━━━━━ 対象の文章 ━━━━━
SaaSの新戦略 PLG(Product-Led Growth)とは?SLGとの違いと特徴

PLG(Product-Led Growth)とは

PLGとは

PLG(Product-Led Growth)は、米国のOpenView Venture Partnersが提唱したSaaS戦略の1つ。自然とエンドユーザーのなかでプロダクトの知名度が上がり、ユーザーが自発的に有料版にアップグレードしたくなるようにプロダクトを設計することで事業をグロースさせる戦略です。

 

プロダクト開発とは別にリード生成やセールスを仕掛けていたSLG(Sales-Led Growth)とは、考え方がまったく異なります。

 

しかし、どのサービスにもPLGが最適というわけではなく、PLGには適したサービスが存在します。本記事では、PLGのメリットや必要なポイントなどについて解説します。

 

▼PLGについて詳しく知りたい方はこちら
『PLGとは?SaaS業界の新戦略。メリットと導入メソッドを解説』

 

なぜ今、PLGが注目されているのか

なぜ今、PLGが注目されているのか

PLGが注目されだした理由は、PLGを導入した海外SaaSスタートアップの成功事例が蓄積され、日本でも関心が高まっているためです。

 

PLG導入企業は、2012年はLogMeInだけでしたが、2020年にはSlackやZoom、Dropboxなど日本でも広く利用されているサービスが含まれています。
━━━━━
> 作業内容:
1. PLGに関する文章を読み、次の問いに答えてください。
(a) PLGを提唱したのはどこですか。
(b) PLGと考え方がまったく異なるとされる戦略は何ですか。
(c) 2012年の時点でPLGを導入していた企業はどこですか。
2. PLGに関する文章のうち、「PLG(Product-Led Growth)は、米国の」で始まる段落を、主な事実を残して箇条書きに書き直してください。
3. PLGに関する文章を、最後の文の後から書き進めてください。
データは参照しなくてかまいません。
━━━━━ 利用可能なデータ ━━━━━
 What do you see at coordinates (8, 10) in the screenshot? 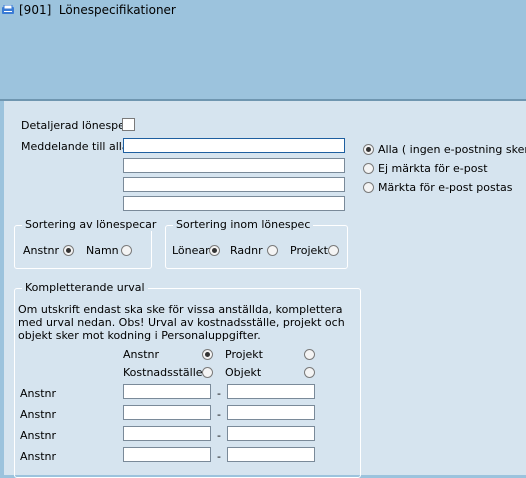
I see `window-icon` at bounding box center [8, 10].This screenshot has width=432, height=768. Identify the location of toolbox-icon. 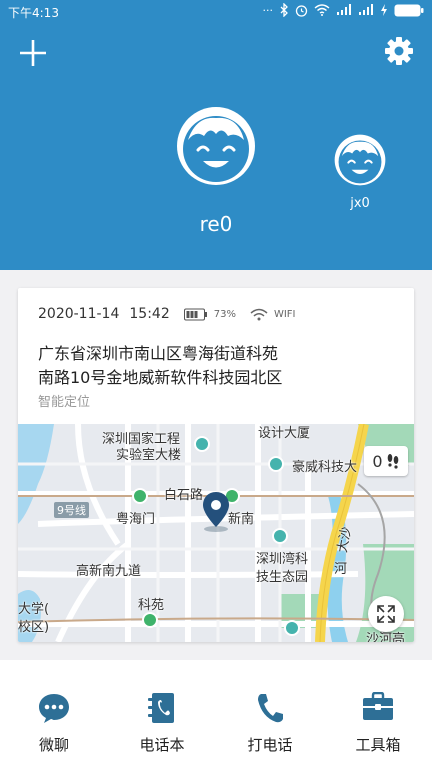
(378, 706).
━━━━━
> 作業結果:
1.
(a) 米国のOpenView Venture Partners
(b) SLG(Sales-Led Growth)
(c) LogMeIn

2.
- 米国のOpenView Venture Partnersが提唱したSaaS戦略の1つ
- エンドユーザーのなかで自然とプロダクトの知名度が上がるように設計する
- ユーザーが自発的に有料版へアップグレードしたくなるように設計する
- こうしたプロダクト設計によって事業をグロースさせる

3.
(参照:What is Product-Led Growth? How to Build a Software Company in the End User Era

 

SaaS企業全体の企業価値が$2,304であるのに対して、PLG導入企業では約2.3倍の$5,224だという調査結果も、PLGへの期待が高まっている理由の1つです。
(参照:OV | 2018 EXPANSION SAAS BENCHMARK

PLG(Product-Led Growth)とSLG(Sales-Led Growth)の違い

PLG(Product-Led Growth)とSLG(Sales-Led Growth)の違い

PLGとSLGでは、組織体制やプロセス、適しているサービスが異なります。提供したいサービスがどちらにふさわしいのかを吟味したうえで、戦略を決定しましょう。

 

PLGの組織体制とプロセス

プロダクト内部にリード生成やセールスの機能も組み込むため、PLGの組織体制はプロダクトチーム主導です。ただし、スムーズなプロダクト設計のためには、全チーム一体となる組織体制が重要ともいえます。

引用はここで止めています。